At runtime, a desired utterance is produced by determining a best
set of candidate units from the database. The determination is
typically based using one or more weighted decision trees. The
output from the best unit-selection systems is often
indistinguishable from real human voices, especially in contexts
for which the TTS system has been tuned. A vocabulary of unit
selection synthesis is unlimited so long as enough units of speech
are provided for a complete phonetic coverage. Maximum naturalness
typically requires unit selection speech databases to be very
large. In many natural sounding unit selection synthesis systems,
gigabytes of storage are needed for the recorded units of speech.

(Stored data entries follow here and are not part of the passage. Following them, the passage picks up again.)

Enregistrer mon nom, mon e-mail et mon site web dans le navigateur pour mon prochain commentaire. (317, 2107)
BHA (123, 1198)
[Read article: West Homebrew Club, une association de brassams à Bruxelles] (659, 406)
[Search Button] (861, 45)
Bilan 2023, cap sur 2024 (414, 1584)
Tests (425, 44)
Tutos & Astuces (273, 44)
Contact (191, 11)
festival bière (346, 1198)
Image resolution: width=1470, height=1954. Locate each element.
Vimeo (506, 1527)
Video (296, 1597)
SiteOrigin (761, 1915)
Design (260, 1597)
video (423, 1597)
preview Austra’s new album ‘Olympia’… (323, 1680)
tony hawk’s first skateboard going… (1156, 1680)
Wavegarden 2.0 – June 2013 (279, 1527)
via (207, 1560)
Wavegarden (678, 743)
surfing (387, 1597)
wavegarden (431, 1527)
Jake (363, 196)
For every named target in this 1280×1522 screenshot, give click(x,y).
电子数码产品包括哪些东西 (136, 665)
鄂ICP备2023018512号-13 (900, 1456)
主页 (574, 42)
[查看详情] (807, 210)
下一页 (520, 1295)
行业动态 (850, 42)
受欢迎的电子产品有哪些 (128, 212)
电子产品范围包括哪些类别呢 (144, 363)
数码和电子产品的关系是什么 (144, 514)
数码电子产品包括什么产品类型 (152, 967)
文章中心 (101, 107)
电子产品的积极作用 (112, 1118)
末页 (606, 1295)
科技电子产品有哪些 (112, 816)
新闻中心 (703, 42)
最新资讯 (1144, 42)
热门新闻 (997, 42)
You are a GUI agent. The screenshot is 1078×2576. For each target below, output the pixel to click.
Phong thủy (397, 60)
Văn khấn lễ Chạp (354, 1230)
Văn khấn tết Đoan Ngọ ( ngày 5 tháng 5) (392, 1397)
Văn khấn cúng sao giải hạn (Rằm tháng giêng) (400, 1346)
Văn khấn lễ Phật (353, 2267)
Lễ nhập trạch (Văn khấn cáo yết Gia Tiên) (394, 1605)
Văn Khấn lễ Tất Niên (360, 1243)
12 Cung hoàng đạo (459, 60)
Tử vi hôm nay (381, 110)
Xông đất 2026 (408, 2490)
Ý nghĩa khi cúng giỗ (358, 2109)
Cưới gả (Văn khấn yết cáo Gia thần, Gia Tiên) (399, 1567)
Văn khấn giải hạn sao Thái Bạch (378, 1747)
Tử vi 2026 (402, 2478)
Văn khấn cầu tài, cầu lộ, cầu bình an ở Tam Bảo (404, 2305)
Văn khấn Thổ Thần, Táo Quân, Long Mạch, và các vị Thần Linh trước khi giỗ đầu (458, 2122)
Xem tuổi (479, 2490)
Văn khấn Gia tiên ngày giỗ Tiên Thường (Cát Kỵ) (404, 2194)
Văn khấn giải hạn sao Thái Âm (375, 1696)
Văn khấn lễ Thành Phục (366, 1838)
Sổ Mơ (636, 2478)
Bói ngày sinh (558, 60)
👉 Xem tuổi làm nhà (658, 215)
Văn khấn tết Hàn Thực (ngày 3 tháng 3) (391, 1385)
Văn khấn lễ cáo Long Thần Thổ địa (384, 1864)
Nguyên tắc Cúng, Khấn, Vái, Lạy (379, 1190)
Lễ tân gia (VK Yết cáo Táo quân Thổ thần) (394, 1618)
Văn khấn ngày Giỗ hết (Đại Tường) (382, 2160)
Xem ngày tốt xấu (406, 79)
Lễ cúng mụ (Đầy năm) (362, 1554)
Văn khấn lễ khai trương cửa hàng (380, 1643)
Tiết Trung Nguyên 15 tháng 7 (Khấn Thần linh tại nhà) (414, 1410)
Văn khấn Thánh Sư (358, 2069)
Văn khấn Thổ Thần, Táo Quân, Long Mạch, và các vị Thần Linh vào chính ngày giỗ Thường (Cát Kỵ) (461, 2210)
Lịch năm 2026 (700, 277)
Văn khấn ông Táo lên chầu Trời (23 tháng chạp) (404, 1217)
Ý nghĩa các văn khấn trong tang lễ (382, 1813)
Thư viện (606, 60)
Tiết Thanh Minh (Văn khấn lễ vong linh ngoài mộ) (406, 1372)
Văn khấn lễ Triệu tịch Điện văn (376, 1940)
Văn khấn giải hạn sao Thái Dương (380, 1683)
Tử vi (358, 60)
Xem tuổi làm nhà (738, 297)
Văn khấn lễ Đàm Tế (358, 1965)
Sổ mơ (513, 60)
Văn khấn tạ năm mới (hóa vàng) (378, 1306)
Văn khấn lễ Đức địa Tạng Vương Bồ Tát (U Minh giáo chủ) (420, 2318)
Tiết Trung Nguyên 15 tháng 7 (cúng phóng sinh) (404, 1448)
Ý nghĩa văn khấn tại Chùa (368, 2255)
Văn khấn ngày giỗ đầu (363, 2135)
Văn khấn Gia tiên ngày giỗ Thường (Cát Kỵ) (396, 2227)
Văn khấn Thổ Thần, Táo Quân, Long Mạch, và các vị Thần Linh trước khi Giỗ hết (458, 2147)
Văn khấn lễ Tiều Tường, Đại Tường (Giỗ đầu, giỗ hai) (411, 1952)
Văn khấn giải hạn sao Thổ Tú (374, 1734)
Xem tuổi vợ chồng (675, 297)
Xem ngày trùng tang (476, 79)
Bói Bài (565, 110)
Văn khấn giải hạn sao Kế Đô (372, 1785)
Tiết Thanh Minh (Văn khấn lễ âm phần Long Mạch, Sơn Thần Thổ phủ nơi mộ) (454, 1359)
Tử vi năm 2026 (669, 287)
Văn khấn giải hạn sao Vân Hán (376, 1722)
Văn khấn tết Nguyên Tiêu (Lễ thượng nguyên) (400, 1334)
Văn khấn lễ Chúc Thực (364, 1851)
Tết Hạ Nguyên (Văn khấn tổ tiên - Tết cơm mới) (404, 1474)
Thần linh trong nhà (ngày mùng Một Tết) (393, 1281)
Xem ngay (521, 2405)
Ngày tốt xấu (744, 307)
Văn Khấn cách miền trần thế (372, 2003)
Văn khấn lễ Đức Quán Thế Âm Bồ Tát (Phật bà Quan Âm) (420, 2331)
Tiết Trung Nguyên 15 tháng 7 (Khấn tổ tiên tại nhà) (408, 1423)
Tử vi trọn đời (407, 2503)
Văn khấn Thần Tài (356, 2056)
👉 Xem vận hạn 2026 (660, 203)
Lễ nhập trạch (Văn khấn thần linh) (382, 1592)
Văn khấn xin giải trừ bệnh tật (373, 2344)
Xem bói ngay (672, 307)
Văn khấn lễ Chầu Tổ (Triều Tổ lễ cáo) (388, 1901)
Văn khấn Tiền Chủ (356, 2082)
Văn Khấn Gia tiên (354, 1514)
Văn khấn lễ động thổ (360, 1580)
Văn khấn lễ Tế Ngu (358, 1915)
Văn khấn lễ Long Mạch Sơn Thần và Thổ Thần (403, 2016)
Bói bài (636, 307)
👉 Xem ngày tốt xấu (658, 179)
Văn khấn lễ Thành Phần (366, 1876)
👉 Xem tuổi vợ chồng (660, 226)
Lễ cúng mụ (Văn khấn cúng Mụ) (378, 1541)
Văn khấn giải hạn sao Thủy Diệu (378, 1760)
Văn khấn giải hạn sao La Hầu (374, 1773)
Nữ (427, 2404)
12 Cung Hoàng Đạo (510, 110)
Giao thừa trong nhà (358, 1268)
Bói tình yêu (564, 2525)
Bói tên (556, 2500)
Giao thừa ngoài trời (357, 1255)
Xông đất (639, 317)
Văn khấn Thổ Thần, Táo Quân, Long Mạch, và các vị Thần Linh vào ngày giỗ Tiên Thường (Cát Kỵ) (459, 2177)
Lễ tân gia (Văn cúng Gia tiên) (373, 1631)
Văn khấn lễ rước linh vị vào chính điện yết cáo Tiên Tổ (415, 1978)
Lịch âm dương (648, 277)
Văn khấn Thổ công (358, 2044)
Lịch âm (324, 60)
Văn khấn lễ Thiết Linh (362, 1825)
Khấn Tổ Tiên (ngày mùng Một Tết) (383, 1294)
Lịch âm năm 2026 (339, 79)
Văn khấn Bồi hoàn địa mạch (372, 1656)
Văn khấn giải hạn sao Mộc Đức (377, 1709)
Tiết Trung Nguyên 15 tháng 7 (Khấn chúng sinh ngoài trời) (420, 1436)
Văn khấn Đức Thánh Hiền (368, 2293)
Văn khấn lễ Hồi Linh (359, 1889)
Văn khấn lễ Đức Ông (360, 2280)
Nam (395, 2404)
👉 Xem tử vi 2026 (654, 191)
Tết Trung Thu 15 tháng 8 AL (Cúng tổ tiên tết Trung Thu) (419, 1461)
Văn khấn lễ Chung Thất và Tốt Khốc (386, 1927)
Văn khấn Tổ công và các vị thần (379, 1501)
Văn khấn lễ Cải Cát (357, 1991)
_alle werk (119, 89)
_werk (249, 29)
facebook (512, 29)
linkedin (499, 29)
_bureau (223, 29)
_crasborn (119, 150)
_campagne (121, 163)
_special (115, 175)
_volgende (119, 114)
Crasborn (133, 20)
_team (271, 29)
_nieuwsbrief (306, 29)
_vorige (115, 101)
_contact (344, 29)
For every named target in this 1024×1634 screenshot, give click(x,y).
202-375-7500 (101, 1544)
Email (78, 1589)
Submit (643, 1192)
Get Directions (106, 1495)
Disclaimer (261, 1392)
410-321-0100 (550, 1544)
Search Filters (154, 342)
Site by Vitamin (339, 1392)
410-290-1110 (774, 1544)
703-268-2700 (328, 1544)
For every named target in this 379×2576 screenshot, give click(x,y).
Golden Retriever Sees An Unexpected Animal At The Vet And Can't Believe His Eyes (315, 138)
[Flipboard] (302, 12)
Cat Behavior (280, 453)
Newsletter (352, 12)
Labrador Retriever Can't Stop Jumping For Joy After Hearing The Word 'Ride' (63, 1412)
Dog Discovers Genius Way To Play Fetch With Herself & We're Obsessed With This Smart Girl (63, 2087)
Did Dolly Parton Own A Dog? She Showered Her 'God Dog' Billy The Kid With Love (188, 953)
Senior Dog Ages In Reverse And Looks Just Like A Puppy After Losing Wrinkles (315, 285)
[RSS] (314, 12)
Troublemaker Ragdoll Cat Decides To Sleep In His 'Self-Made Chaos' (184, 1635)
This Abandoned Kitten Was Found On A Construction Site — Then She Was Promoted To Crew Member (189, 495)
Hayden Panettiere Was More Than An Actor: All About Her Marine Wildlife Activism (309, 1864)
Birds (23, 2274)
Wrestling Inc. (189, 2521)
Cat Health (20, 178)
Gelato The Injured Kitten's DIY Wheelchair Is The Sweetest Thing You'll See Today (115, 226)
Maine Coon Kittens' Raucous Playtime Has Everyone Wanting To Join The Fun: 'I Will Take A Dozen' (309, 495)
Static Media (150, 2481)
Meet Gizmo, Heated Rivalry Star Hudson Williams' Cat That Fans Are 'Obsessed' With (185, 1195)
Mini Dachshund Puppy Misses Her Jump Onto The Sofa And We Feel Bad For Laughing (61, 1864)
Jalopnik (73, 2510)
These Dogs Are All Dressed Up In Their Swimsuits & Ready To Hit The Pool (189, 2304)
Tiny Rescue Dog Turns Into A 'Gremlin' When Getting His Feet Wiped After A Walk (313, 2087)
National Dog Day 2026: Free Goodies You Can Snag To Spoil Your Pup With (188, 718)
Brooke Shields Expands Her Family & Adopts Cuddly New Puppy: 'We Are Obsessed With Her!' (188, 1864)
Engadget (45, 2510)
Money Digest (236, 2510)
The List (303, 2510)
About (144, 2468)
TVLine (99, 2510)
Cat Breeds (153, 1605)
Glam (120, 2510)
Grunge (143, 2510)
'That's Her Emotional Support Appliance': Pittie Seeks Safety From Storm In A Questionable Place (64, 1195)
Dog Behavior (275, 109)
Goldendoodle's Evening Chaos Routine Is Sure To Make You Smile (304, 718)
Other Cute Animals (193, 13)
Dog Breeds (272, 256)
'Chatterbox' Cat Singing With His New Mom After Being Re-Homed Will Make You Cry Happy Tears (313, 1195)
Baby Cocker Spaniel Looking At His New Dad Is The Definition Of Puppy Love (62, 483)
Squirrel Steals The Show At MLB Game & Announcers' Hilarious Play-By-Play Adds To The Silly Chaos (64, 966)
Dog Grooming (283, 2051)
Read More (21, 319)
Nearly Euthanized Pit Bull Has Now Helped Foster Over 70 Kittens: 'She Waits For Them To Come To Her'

In some circumstances, compression technologies can reduce an
amount of needed storage space for unit selection synthesis to more
manageable sizes. A minimum recording time of dozens of hours may
be required to generate speech recordings for a concatenative TTS
voice (for unit selection synthesis).
[0008] Accordingly, considerable development effort and cost is
required to record a speech and then to process the recorded speech
to generate speech assets needed for full phonetic coverage of a
single TTS voice (for unit selection synthesis). This effort must
be repeated for every concatenative TTS voice generated. Many
parties interested in creating custom TTS voices, such as custom
voices for a telematics system, often find the cost of creating new
voices prohibitive. Additionally, uniform recording conditions are
necessary to generate a clean speech corpus. Conventionally, a
voice talent reads a reference script in a recording studio, where
the reference script is specifically constructed to result in a
speech corpus that produces a TTS voice having full phonetic
coverage. Costs of producing a TTS voice for unit selection
synthesis would be substantially lower if the size of the script,
which the voice talent speaks, was minimized.
SUMMARY OF THE INVENTION
[0009] The present invention minimizes a size of script needed to
produce a concatenative TTS voice by leveraging speech assets
produced from pre-recorded speech segments. The leveraged assets
can be called pre-recorded assets. In the invention, instead of
needing a voice talent to read a reference script the voice talent
only needs to read a reduced version of the reference script called
a reduced script, which saves recording time and minimizes
recording costs. The reference script can be a script able to
produce a complete phonetic set of assets, which is also referred
to as reference assets. Speech assets resulting from the reduced
script can be referred to as reduced assets. The reduced script
must include a set of phrases, such that the union of the reduced
assets and the pre-recorded assets includes the reference assets.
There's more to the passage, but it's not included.